The QUANTSELECT Procedure

MODEL Statement

  • MODEL dependent = <effects> / <options>;

The MODEL statement names the dependent variable and the covariate effects, including covariates, main effects, constructed effects, interactions, and nested effects; see the section Specification of Effects in Chapter 46: The GLM Procedure, for more information. If you omit the explanatory effects, PROC QUANTSELECT fits an intercept-only model.

After the keyword MODEL, specify the dependent (response) variable, followed by an equal sign, followed by the explanatory effects.

Table 96.9 summarizes the options available in the MODEL statement.

Table 96.9: MODEL Statement Options

Option

Description

DETAILS=

Specifies the level of effect selection detail to display

HIERARCHY=

Specifies hierarchy of effects to impose

NOINT

Specifies models without an explicit intercept

QUANTILES=

Specifies quantile levels to be applied

SELECTION=

Specifies effect selection method

STATS=

Specifies additional statistics to be displayed

TEST=

Specifies the test type for computing significance levels


The following list provides details about the options that you can specify in the MODEL statement after a slash (/):

DETAILS=level | STEPS <(step options)>

specifies the level of effect selection detail that is displayed, where level can be ALL, STEPS, or SUMMARY. The default if the DETAILS= option is omitted is DETAILS=SUMMARY that produces only the selection summary table. The DETAILS=ALL option produces the following:

  • entry and removal statistics for each variable that is selected in the model building process

  • fit statistics and parameter estimates

  • entry and removal statistics for the top five candidates for inclusion or exclusion at each step

  • a selection summary table

The option DETAILS=STEPS <(step options)> provides the step information and the selection summary table. The following suboptions can be specified within parentheses after the DETAILS=STEPS option:

FITSTATISTICS | FITSTATS | FIT

requests fit statistics at each selection step.

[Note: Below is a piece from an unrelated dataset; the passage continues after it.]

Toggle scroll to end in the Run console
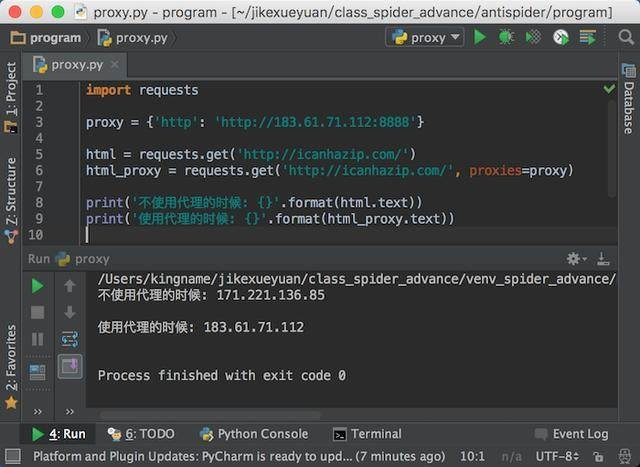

PARAMETERESTIMATES | PARMEST

requests parameter estimates at each selection step.

CANDIDATES <(ALL | n)>

requests entry or removal statistics for the best n candidate effects for inclusion or exclusion at each step. If you specify the CANDIDATES(ALL) option, then all candidates are shown. If the CANDIDATES(n) is not specified. then the best 10 candidates are shown. The entry or removal statistic is the statistic named in the SELECT= option that is specified in the MODEL statement SELECTION= option.

HIERARCHY=keyword
HIER=keyword

specifies whether and how the model hierarchy requirement is applied. This option also controls whether a single effect or multiple effects are allowed to enter or leave the model in one step. You can specify that only CLASS effects, or both CLASS and continuous effects, be subject to the hierarchy requirement. This option is ignored unless you also specify one of the following options: SELECTION= FORWARD, SELECTION= BACKWARD, or SELECTION= STEPWISE.

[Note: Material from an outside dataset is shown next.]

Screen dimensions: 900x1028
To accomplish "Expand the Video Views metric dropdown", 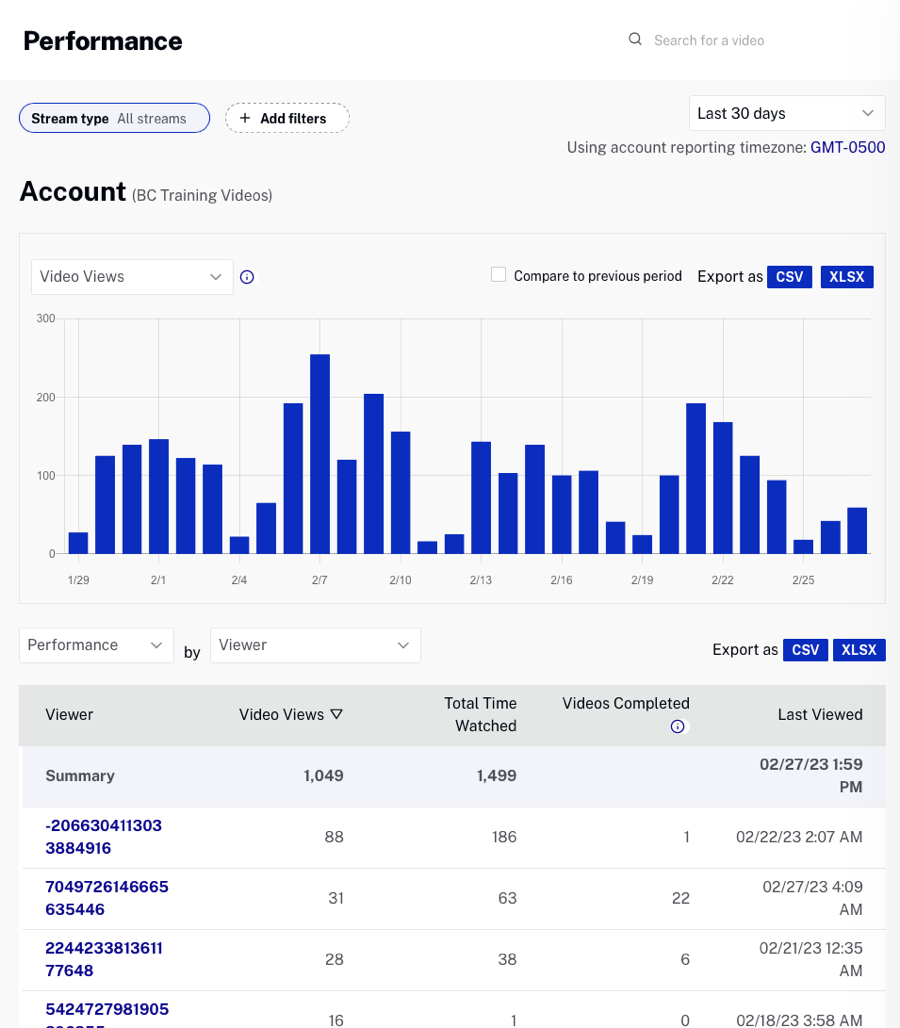I will [132, 277].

Model hierarchy refers to the requirement that for any term to be in the model, all model effects contained in the term must be present in the model. For example, in order for the interaction A*B to enter the model, the main effects A and B must be in the model. Likewise, neither effect A nor effect B can leave the model while the interaction A*B is in the model.

You can specify the following keywords:

NONE

specifies that model hierarchy not be maintained. Any single effect can enter or leave the model at any given step of the selection process.

SINGLE

specifies that only one effect enter or leave the model at one time, subject to the model hierarchy requirement. For example, suppose that the model contains the main effects A and B and the interaction A*B. In the first step of the selection process, either A or B can enter the model. In the second step, the other main effect can enter the model. The interaction effect can enter the model only when both main effects have already entered. Also, before A or B can be removed from the model, the A*B interaction must first be removed. All effects (CLASS and interval) are subject to the hierarchy requirement.

SINGLECLASS

is the same as HIERARCHY=SINGLE except that only CLASS effects are subject to the hierarchy requirement.

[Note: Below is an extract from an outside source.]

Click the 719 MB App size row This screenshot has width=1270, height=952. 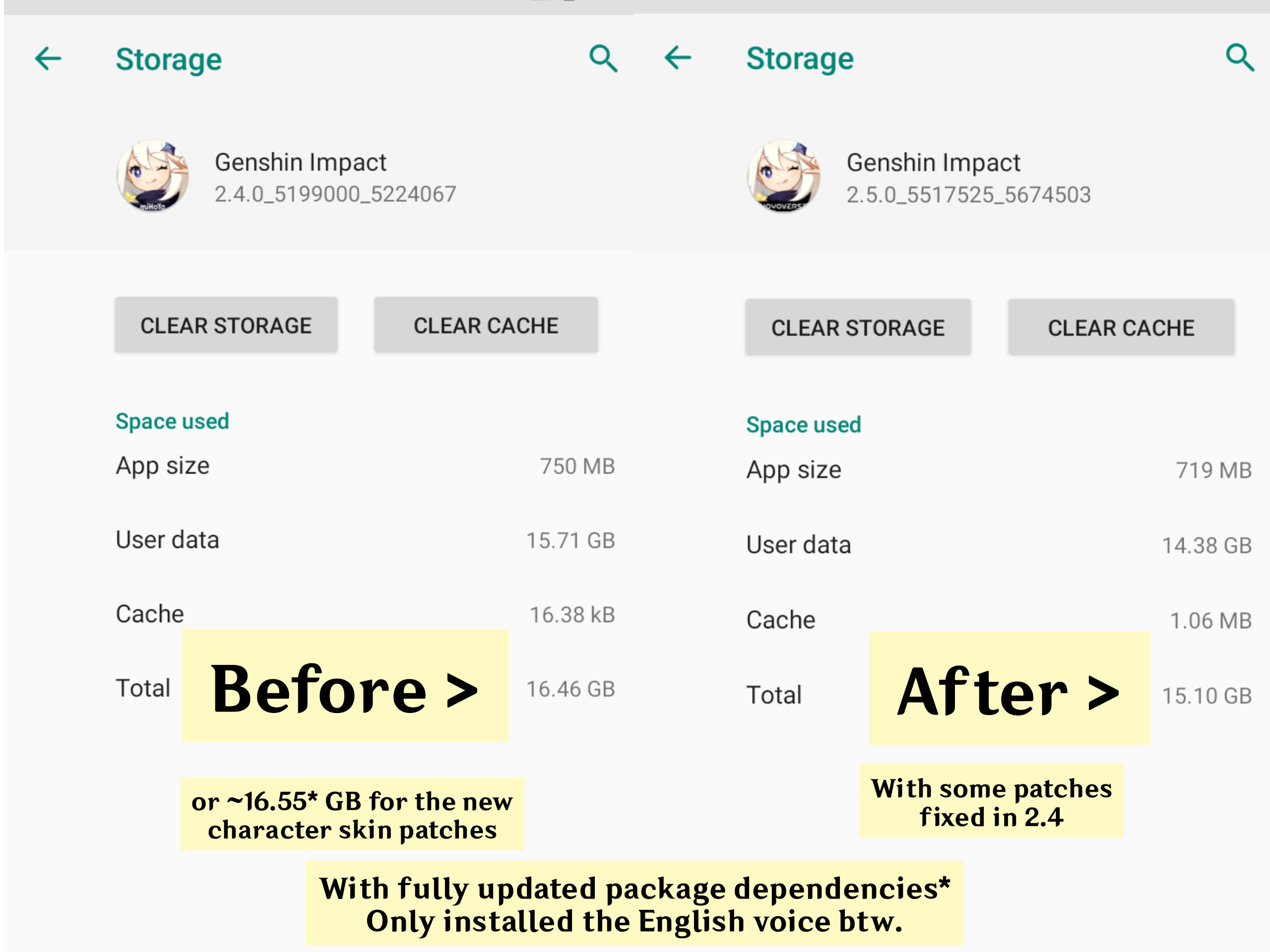pos(999,470)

The default is HIERARCHY=NONE.

NOINT

suppresses the intercept term that is otherwise included in the model.

QUANTILES=number-list  |  PROCESS <(option)>
QUANTILE=<number-list |  PROCESS <(option)>>

specifies the quantile levels for the quantile regression. You can specify any number of quantile levels in $(0, 1)$. You can also specify QUANTILE=0 or QUANTILE=1 for the ALGORITHM=SIMPLEX algorithm. See the section Quantile Regression for Extremal Quantile Levels for more information about extremal quantile levels.

If you do not specify this option, the QUANTSELECT procedure performs median regression effect selection that corresponds to QUANTILES=0.5.

If you specify the QUANTILES=PROCESS option, the QUANTSELECT procedure performs effect selection for quantile process regression. See the section Quantile Process Regression for more information about quantile process regression. The QUANTILES=PROCESS option cannot be used with LASSO selection methods. You can specify the following option in parentheses after QUANTILES=PROCESS.

NTAU=n  |  ALL

specifies how many quantile levels that you expect to cover for the quantile process. If you specify NTAU=ALL, the QUANTSELECT procedure performs effect selection for accurate quantile process regression. If you specify NTAU=n, the QUANTSELECT procedure performs effect selection for approximate quantile process regression. The approximate quantile process is computed at n equally spaced quantile levels: $\left\{ {1\over n+1},\ldots ,{n\over n+1}\right\} $ besides three control quantile levels $\{ 0, 0.5, 1\} $. If the number of observations for training is more than 1000, by default, NTAU=500. Otherwise, the default is NTAU=ALL.

SELECTION=method <(method-options)>

specifies the method used to select the model, optionally followed by parentheses that enclose method-options that apply to the specified method. The default is SELECTION=STEPWISE.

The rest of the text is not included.